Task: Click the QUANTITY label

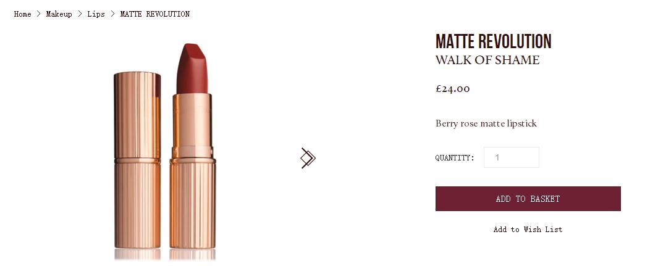Action: 455,158
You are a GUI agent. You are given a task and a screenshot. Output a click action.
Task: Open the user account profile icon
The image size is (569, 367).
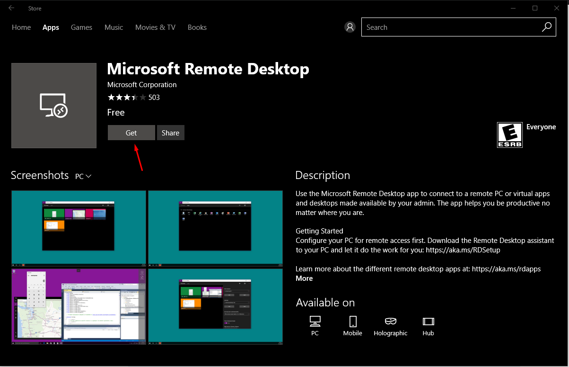click(x=350, y=27)
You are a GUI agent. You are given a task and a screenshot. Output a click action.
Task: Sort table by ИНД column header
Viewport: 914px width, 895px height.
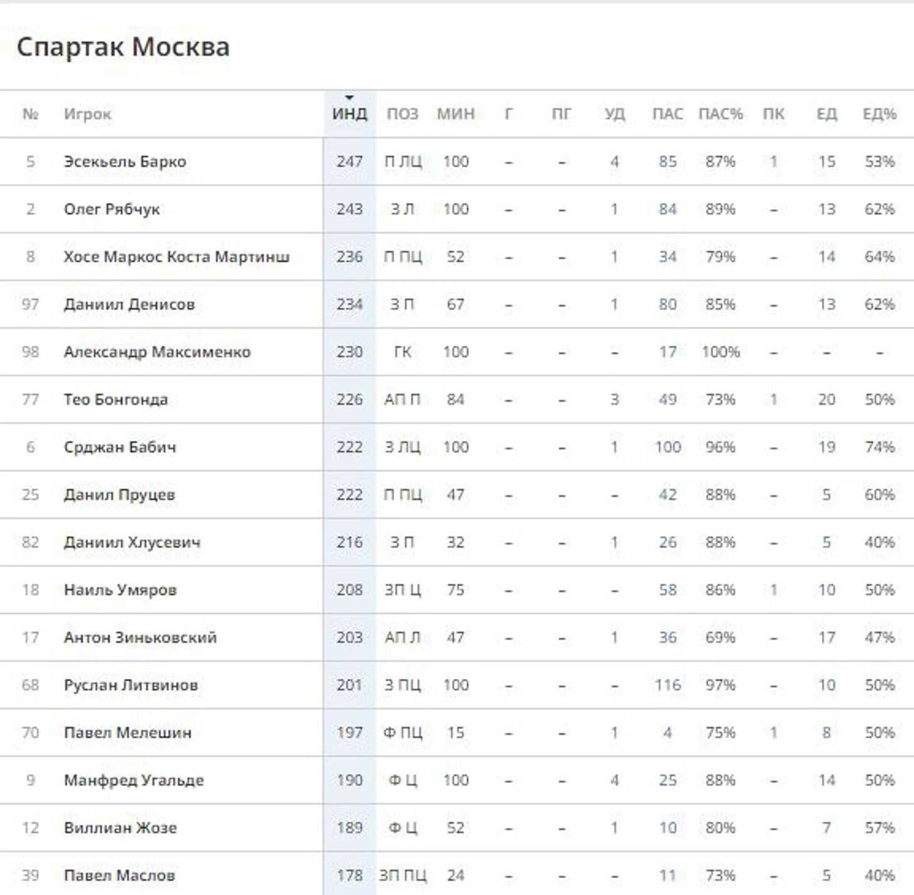click(349, 114)
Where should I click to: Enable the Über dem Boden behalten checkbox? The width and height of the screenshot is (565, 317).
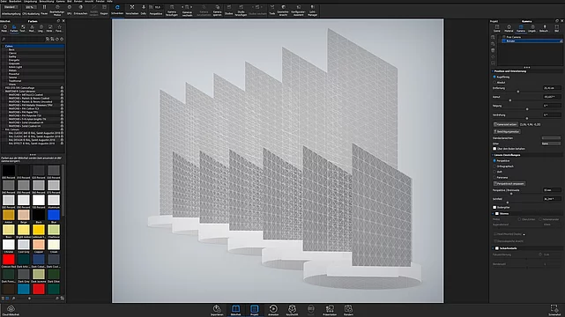click(494, 149)
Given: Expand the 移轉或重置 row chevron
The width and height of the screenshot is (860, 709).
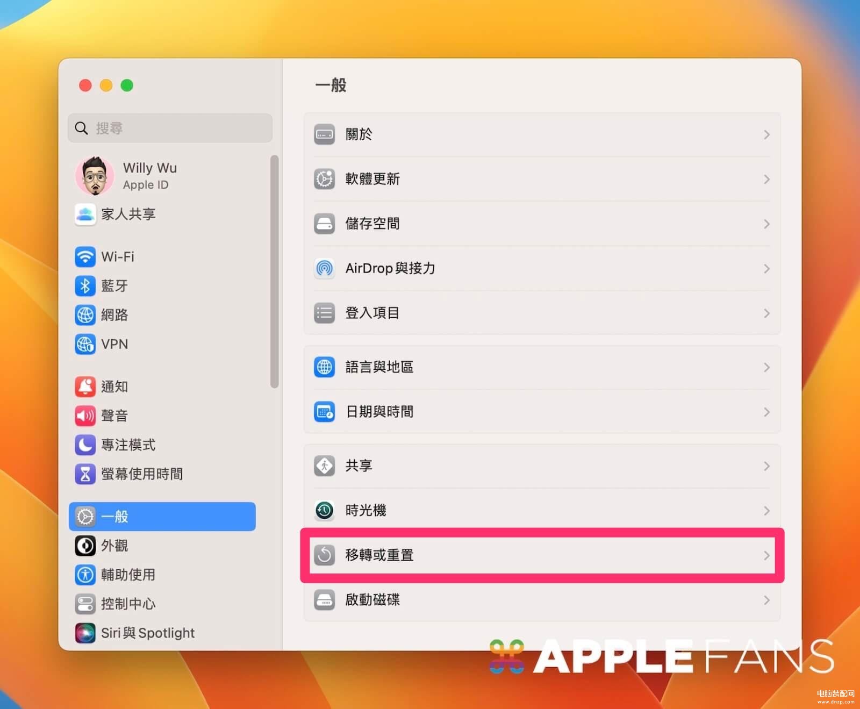Looking at the screenshot, I should [x=767, y=555].
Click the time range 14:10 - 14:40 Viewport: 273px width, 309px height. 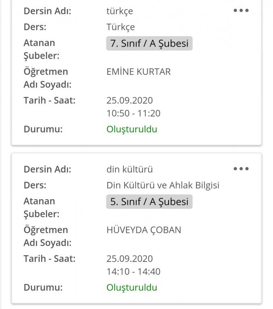[133, 272]
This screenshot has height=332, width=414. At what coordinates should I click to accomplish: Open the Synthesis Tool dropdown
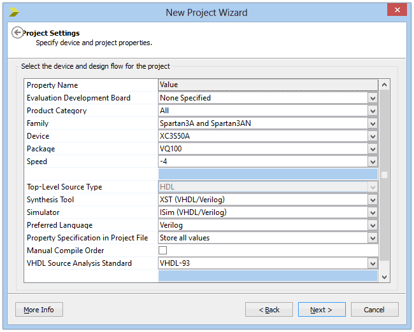373,200
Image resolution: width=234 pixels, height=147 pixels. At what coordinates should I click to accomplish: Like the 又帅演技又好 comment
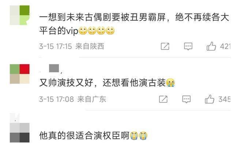[210, 99]
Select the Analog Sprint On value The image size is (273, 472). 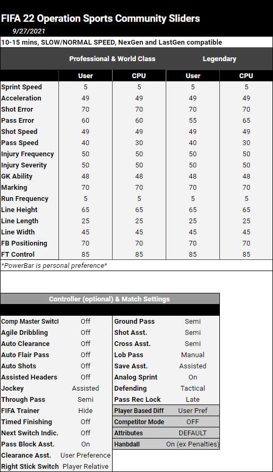coord(193,377)
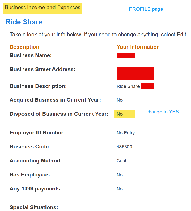Viewport: 191px width, 211px height.
Task: Click the Acquired Business 'No' value
Action: (119, 100)
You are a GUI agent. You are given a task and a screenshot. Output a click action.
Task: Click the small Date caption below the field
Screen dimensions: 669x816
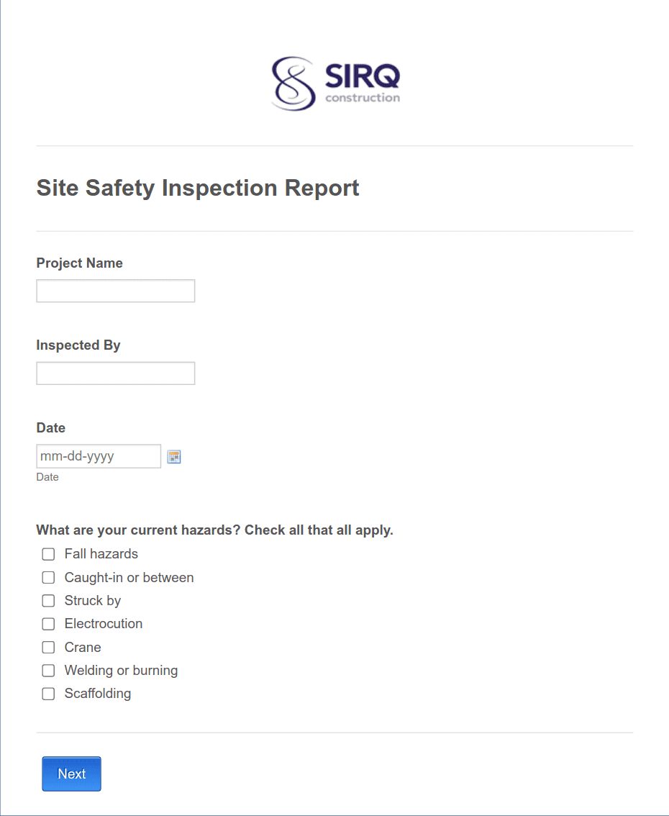(x=47, y=476)
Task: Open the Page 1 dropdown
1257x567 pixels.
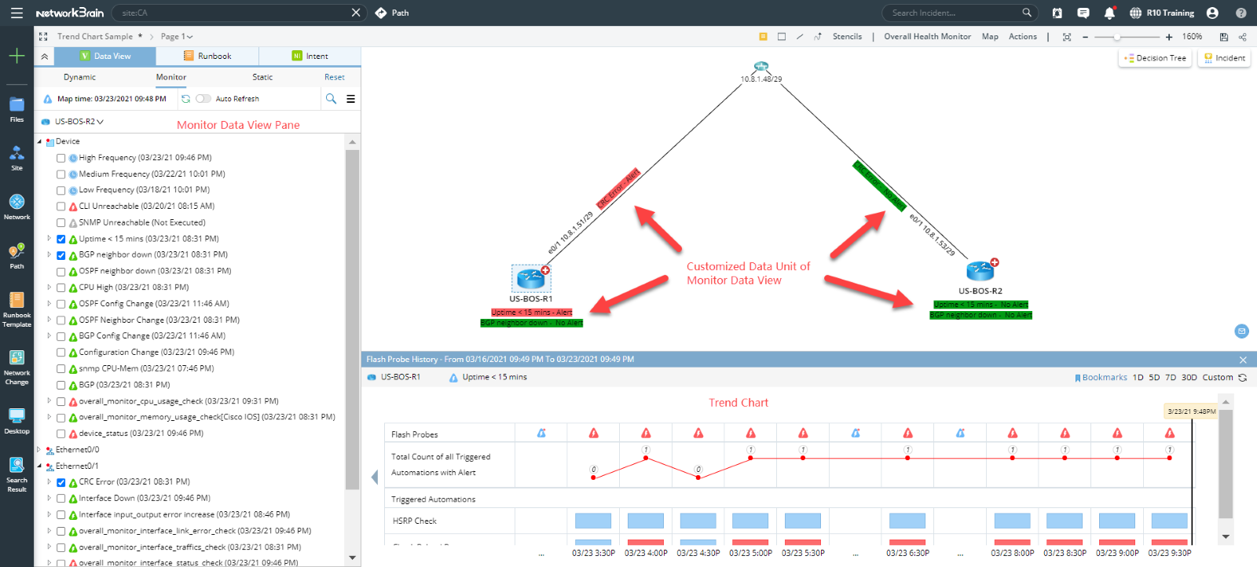Action: coord(177,36)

[Exercise] Beginning with the line in which "Task: Click the small" appears, repeat exactly each line down to the close of the material, leaving every picture out.

[Result of this task]
Task: Click the small Date caption below the field
Screen dimensions: 669x816
(x=47, y=476)
Task: Open the Page 1 dropdown
1257x567 pixels.
Action: coord(177,36)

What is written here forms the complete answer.